**Page text**

======

He was very different from the guys he hung around with. He was a taming influence. He used to be able to get them to do normal things. When we first took the apartment near The Suite, for instance, the furniture store wouldn’t deliver my stuff immediately, so Henry got Jimmy and Tommy and a truck, and they all went to the store in Hempstead on a Saturday and picked up the stuff themselves.

  They were like big, noisy kids. That’s what they reminded me of. Always laughing. Always looking to have fun. Especially Jimmy. I knew him as “Burkey” back then. I never heard anybody call him “Jimmy the Gent.” He was the biggest kid of them all. He loved water fights. At Robert’s Lounge or The Suite he would rig up pails of water, and when someone walked in the door, he’d dump the buckets all over their heads. Robert’s was incredible. It was like a clubhouse for high school kids, except they had a terrazzo floor in part of the basement and a huge barbecue in the backyard. There were cherubs and sconces all over the walls. Tommy had an apartment on the second floor. Paul loved to cook, and everyone was always trying this or trying that and complaining that he put in too much salt or not enough garlic.

======

**Records supplied**
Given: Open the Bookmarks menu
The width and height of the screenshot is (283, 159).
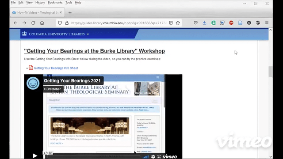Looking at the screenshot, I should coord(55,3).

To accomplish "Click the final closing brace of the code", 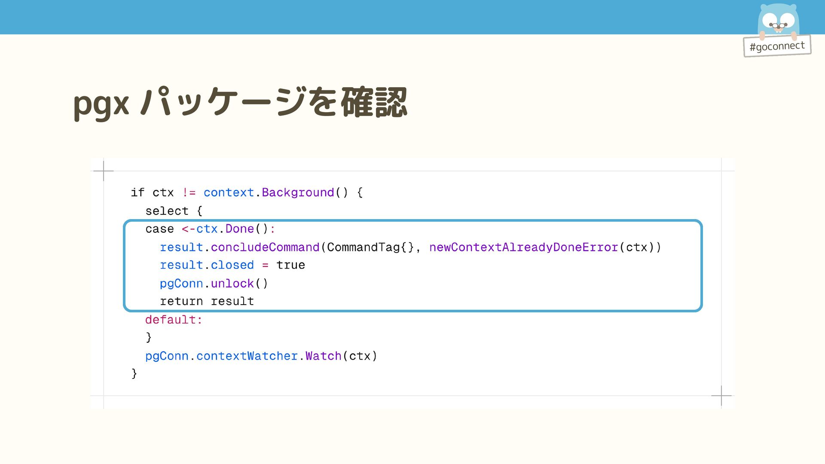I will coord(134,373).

======

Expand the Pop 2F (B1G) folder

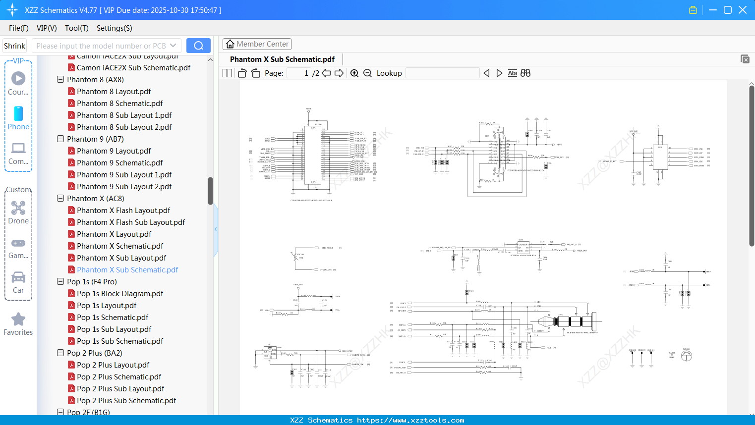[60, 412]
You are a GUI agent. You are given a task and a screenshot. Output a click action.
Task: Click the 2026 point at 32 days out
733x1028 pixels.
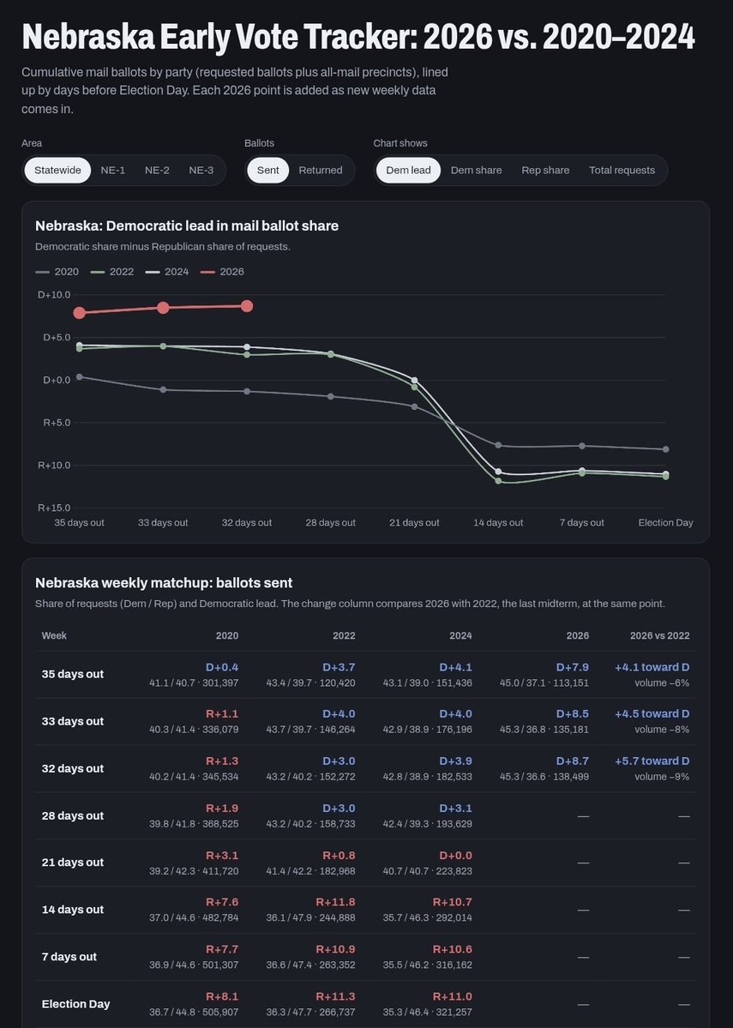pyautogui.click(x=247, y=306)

======

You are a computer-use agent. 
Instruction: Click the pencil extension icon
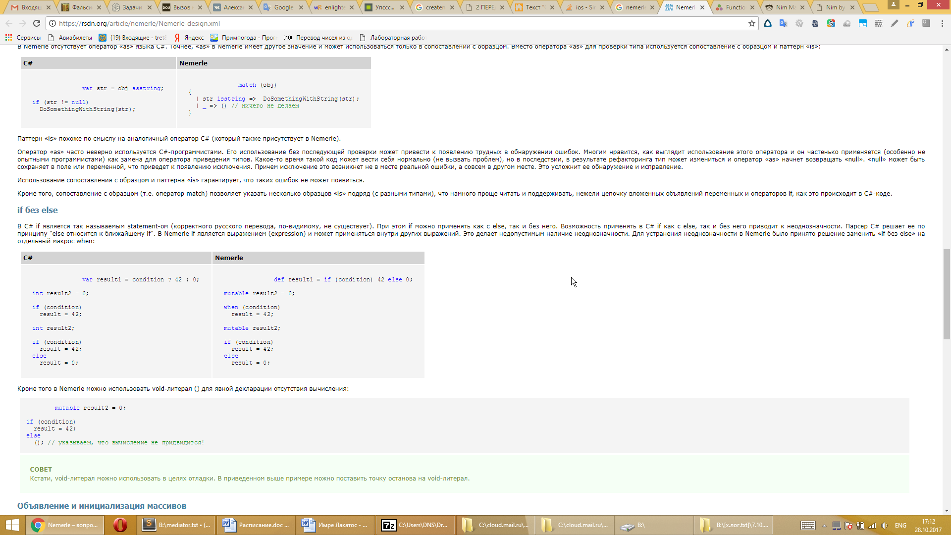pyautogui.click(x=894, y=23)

======

**Brief A**
In the passage about Henry and his friends, who had an apartment on the second floor at Robert's?
**Brief B**
Continue the passage about Henry and his friends from where it stops.

**Response A**
Tommy

**Response B**
  Henry and I went out for a long time, and I felt I had become a part of his life and close to his friends and their families. I understood he had the children. I knew it was hard for him to leave. But I loved being with him so much, it was worth it to me. I went from week to week and month to month, and there was always the thought that maybe this time he would stay and not go back.

  The holidays were the worst. Christmas. New Year’s. They were awful. I was always alone. Waiting for him to get out of his house and meet me for half a date. He was always late, and lots of times he never came. He’d make sneak phone calls, and that just made me madder. A couple of times he’d send me away just before the holidays. He’d book me on a plane to Vegas or the Caribbean and say he’d meet me on Christmas Day or right after he took care of his kids. I’d go with some of the other girls. I’d go with Tommy’s sister, who was also seeing a married guy. When he wouldn’t show up I’d get so mad that I’d stay an extra week and run his bill sky-high.

  But meanwhile I was usually with him and with his friends and we were all very close. After a while everything began to feel almost normal.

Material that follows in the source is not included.